━━━━━ Exercise data
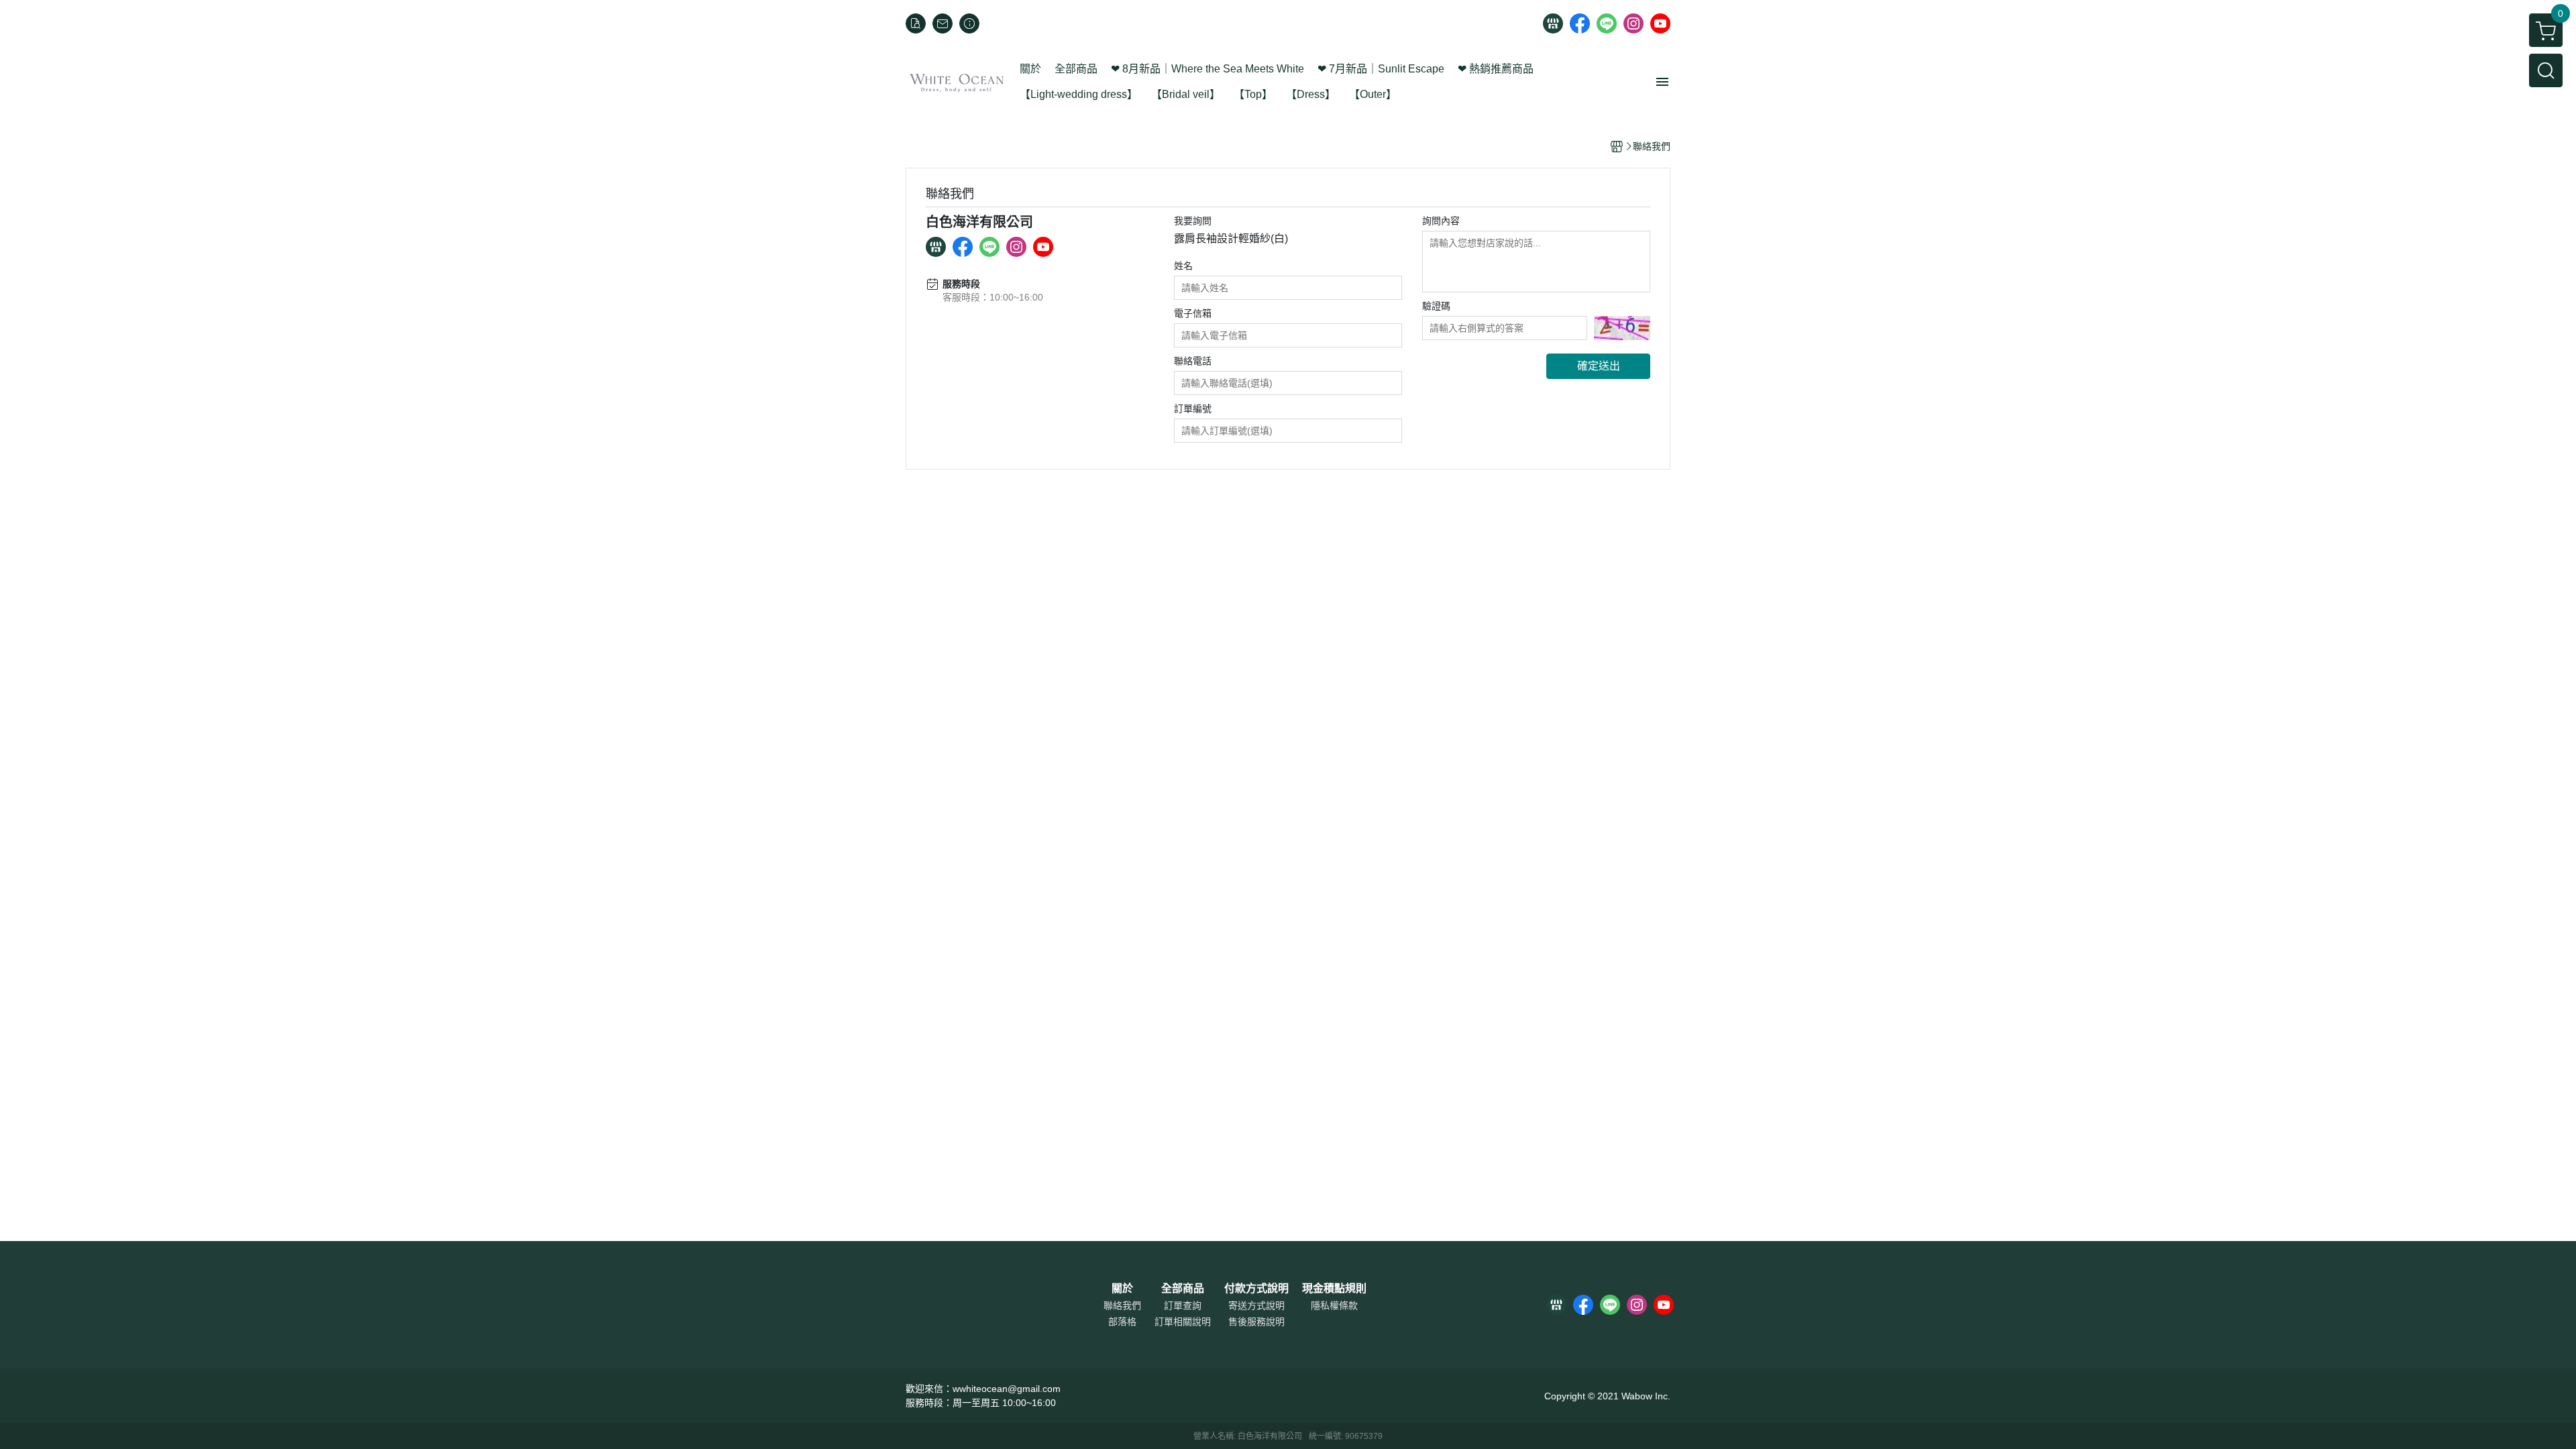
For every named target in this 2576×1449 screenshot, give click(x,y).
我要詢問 (1193, 220)
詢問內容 (1441, 220)
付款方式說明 (1256, 1288)
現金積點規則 (1334, 1288)
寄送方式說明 (1256, 1305)
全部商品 (1182, 1288)
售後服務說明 (1256, 1321)
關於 (1122, 1288)
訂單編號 (1193, 408)
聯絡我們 (1122, 1305)
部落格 (1122, 1321)
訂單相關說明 (1183, 1321)
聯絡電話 (1193, 361)
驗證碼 (1436, 306)
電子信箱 (1193, 313)
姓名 (1183, 265)
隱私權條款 (1334, 1305)
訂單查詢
━━━━━━━━━━
### [Directions]
Please retype exactly the line containing "我要詢問 (1193, 220)" and each line after it to the end of the records, and nothing more.

### [Written response]
我要詢問 (1193, 220)
詢問內容 (1441, 220)
付款方式說明 (1256, 1288)
現金積點規則 (1334, 1288)
寄送方式說明 (1256, 1305)
全部商品 (1182, 1288)
售後服務說明 (1256, 1321)
關於 (1122, 1288)
訂單編號 (1193, 408)
聯絡我們 (1122, 1305)
部落格 (1122, 1321)
訂單相關說明 (1183, 1321)
聯絡電話 (1193, 361)
驗證碼 (1436, 306)
電子信箱 (1193, 313)
姓名 (1183, 265)
隱私權條款 (1334, 1305)
訂單查詢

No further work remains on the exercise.